My right honourable friend indicated that authorities would be asked to do this not only in cases under this clause, which applies only to farmers, but also in cases under the Land Compensation Act, 1961, and the Housing Act, 1957, under which similar payments may be made to residential and business occupiers.

In this way, we shall be doing something which we think is important as a safeguard for the rights of the citizen; and we shall be doing it over a much wider field than is covered by the present Amendment. It can be said that a circular will not have the same binding force as a statutory provision. However, I am sure that acquiring authorities will respect the Government's clear wishes in this matter. I hope, therefore, that my noble friend will feel that the balance of advantage lies with the course proposed by the Government.

LORD HAWKE

If local authorities see fit to disregard the circular, will my noble friend undertake to provide legislation in due course to make it statutory?

LORD ST. OSWALD

I am bound to tell my noble friend that this seems to be such a hypothetical suggestion that I would rather not take it into account.

LORD HAWKE

Is my noble friend suggesting that local authorities have never disregarded circulars from the Ministry of Housing and Local Government?

LORD BOOTHBY

Will my noble friend bear in mind that there is a pretty sharp distinction to be drawn between a Statute and a circular? He seemed more or less to assume that they were much the same thing, but no local authority need pay any attention to an advisory circular, if they do not want to.

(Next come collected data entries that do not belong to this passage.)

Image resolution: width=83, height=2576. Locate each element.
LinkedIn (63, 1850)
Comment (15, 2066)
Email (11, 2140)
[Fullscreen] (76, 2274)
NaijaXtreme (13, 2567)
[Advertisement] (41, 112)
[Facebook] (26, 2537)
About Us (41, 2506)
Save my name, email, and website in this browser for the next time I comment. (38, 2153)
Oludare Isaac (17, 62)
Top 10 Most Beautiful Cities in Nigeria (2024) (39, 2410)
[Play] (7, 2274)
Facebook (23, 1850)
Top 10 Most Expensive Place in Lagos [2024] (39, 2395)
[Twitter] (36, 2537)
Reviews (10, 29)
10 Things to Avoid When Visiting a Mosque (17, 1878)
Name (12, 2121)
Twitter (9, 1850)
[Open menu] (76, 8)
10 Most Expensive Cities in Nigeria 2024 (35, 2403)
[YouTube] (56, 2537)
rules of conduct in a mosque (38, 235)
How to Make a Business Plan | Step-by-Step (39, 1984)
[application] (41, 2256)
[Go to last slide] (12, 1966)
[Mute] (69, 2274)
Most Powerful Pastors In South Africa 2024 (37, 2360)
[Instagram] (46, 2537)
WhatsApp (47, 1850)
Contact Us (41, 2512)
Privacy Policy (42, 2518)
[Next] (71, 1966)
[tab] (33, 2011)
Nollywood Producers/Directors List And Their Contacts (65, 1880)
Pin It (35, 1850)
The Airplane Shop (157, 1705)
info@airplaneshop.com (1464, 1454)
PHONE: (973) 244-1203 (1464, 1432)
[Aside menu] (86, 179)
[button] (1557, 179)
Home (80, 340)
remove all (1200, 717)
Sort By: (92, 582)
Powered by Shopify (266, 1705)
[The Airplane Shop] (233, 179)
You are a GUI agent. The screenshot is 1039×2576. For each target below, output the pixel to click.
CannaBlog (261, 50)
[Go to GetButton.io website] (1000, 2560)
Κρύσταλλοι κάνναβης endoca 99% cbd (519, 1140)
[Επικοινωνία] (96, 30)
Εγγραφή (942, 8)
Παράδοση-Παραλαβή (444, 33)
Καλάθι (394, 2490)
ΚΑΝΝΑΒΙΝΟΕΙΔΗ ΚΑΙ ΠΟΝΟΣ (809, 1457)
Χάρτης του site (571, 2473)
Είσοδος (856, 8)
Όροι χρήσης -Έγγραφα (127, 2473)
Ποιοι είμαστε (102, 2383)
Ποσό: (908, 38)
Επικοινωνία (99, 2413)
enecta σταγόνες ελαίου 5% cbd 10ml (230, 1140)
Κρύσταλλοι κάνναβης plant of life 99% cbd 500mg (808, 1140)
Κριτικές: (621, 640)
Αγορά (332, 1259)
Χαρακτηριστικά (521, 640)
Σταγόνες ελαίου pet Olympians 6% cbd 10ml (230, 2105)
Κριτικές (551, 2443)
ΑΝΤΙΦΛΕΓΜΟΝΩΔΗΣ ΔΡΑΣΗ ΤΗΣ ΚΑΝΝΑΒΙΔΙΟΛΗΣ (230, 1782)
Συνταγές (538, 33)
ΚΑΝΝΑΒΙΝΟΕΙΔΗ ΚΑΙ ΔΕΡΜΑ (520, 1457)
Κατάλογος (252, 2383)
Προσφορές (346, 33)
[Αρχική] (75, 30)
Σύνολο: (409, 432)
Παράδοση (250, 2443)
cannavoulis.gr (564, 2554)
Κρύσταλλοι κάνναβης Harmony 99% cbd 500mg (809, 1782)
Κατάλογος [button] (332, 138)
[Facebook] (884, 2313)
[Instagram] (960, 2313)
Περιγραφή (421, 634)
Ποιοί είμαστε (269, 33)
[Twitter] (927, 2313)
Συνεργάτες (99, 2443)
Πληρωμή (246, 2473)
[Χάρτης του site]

They are very different.

LORD ST. OSWALD

I think that on this occasion, as possibly on others, my noble friend does not seem to have done me the honour of listening to me. I did not ignore, I drew attention to, this distinction. I suggested that any local authority or any acquiring authority—they may be one and the same in cases, but not always—will respect the Government's clearly expressed wishes in this matter.

LORD GRENFELL

In view of the assurance which the noble Lord has given me, I beg leave to withdraw the Amendment.

Amendment, by leave, withdrawn.

Clause 22 agreed to.

Clauses 23 and 24 agreed to.

LORD ST. OSWALD

I understand it has been arranged that we should not go further with this Committee stage to-day. I therefore beg to move that the House do now resume.

Moved, That the House do now resume.—(Lord St. Oswald.)

On Question, Motion agreed to, and House resumed accordingly.